**To do:**
Once you reach the line containing "This screenshot has height=500, width=800." in the data below, restate each line word for word up to and including the one containing "Given: Open the Privacy link on the page".

**Data for this exercise:**
__________

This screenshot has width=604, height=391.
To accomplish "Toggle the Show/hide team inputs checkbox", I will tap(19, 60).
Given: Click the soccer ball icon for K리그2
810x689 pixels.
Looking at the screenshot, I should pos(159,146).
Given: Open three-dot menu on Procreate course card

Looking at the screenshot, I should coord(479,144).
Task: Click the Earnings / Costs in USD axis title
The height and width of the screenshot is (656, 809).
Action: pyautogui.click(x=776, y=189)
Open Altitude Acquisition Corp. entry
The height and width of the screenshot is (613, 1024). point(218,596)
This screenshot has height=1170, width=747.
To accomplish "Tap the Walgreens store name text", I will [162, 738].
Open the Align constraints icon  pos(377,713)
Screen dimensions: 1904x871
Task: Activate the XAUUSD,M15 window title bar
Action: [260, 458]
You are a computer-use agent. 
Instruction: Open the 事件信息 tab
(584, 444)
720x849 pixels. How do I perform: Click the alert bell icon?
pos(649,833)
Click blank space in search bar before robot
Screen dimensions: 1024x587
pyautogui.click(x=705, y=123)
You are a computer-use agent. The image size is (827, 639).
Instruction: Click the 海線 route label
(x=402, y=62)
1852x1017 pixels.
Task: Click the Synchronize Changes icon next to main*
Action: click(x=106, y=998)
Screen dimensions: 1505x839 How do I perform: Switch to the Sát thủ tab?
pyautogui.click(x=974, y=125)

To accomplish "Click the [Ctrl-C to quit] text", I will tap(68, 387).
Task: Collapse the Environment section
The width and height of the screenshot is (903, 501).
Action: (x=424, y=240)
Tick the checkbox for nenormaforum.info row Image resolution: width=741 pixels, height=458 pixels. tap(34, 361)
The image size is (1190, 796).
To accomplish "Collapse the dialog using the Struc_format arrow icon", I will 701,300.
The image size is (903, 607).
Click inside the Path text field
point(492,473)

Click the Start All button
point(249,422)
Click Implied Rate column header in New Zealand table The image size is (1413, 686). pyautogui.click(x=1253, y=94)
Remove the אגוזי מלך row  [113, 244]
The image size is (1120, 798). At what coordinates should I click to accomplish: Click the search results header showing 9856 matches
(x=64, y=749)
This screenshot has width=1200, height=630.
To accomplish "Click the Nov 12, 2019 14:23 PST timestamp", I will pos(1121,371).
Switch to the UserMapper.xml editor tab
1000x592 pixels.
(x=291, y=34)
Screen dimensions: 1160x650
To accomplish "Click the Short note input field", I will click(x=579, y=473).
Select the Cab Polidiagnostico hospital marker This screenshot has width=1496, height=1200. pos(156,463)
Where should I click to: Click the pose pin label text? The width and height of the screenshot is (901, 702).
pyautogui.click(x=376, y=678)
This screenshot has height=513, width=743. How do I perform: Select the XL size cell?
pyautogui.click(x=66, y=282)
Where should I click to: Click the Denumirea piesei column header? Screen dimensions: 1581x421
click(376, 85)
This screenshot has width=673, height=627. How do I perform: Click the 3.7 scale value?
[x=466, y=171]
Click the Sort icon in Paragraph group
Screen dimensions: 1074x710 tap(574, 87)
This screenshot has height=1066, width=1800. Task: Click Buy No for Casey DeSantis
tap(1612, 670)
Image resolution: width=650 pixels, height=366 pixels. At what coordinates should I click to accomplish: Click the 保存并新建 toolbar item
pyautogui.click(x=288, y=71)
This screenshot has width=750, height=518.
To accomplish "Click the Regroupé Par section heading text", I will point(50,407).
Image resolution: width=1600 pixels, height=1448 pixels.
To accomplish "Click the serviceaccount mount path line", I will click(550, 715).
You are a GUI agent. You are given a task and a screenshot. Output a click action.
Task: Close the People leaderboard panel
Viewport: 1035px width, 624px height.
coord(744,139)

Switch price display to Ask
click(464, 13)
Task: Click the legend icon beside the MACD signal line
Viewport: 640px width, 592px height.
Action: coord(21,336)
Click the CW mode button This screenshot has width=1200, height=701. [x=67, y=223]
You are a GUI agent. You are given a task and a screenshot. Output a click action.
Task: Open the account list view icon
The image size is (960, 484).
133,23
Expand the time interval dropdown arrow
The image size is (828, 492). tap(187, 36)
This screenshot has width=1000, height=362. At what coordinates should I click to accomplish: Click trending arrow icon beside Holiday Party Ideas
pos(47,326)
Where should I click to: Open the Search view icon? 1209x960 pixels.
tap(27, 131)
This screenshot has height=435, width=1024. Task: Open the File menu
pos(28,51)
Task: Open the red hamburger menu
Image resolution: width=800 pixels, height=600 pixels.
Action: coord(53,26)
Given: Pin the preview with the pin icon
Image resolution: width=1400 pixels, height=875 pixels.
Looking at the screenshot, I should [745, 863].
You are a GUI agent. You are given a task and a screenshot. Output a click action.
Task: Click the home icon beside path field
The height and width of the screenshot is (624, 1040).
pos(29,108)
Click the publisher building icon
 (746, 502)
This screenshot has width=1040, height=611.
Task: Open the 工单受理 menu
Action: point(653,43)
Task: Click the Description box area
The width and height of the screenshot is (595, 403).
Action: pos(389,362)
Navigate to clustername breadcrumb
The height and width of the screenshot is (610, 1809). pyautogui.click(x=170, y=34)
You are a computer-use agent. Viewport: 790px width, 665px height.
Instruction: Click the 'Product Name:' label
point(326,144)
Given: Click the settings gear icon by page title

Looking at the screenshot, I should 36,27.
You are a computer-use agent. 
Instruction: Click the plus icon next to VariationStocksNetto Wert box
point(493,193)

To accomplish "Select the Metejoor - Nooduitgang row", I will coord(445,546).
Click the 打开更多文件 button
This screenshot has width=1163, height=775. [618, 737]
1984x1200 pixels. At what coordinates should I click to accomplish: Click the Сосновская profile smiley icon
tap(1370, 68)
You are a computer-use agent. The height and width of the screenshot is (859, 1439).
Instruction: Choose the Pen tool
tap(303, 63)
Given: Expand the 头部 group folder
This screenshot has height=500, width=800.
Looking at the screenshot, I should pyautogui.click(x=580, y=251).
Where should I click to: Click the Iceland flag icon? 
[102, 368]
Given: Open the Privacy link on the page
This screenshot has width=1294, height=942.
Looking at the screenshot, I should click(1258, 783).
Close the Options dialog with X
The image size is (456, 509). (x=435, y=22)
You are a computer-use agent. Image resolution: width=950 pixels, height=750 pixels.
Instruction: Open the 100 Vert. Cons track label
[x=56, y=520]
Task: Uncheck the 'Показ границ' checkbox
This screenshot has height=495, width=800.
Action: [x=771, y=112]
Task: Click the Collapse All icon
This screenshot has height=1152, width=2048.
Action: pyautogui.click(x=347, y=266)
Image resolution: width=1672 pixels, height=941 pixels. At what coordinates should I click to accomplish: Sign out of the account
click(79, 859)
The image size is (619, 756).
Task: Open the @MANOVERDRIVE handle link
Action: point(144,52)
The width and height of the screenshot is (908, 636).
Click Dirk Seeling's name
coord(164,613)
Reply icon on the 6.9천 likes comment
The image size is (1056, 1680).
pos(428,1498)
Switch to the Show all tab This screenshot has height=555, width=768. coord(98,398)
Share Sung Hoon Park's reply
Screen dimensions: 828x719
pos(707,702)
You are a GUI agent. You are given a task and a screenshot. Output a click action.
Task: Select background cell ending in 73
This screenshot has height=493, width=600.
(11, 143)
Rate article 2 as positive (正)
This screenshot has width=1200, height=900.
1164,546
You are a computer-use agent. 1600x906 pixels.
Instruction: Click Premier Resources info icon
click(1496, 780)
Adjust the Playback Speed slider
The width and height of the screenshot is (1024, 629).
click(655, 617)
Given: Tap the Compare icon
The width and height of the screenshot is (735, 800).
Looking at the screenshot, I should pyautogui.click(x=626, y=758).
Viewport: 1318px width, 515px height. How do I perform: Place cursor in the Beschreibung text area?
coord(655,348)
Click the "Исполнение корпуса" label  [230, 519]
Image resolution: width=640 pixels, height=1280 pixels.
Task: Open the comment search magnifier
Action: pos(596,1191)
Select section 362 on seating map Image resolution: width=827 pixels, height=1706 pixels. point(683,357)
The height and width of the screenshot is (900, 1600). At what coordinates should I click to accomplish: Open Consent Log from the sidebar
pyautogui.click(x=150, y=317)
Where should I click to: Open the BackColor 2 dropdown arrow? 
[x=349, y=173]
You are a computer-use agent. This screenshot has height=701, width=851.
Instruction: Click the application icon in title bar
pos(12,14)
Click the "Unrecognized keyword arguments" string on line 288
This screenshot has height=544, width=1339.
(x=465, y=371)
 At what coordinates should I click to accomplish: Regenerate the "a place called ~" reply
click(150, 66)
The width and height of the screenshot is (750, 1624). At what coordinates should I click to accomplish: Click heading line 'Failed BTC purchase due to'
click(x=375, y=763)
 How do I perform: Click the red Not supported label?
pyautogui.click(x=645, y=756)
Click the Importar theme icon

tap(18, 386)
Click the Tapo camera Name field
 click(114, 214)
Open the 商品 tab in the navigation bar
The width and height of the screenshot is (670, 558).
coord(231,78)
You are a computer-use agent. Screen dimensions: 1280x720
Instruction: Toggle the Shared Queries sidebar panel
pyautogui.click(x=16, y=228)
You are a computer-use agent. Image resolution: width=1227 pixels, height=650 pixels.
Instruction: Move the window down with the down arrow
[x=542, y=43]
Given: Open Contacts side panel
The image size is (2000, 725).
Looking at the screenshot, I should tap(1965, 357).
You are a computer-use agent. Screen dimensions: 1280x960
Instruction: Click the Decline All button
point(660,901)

__________

**Exercise result:**
This screenshot has height=500, width=800.
Looking at the screenshot, I should pyautogui.click(x=580, y=251).
Where should I click to: Click the Iceland flag icon? 
[102, 368]
Given: Open the Privacy link on the page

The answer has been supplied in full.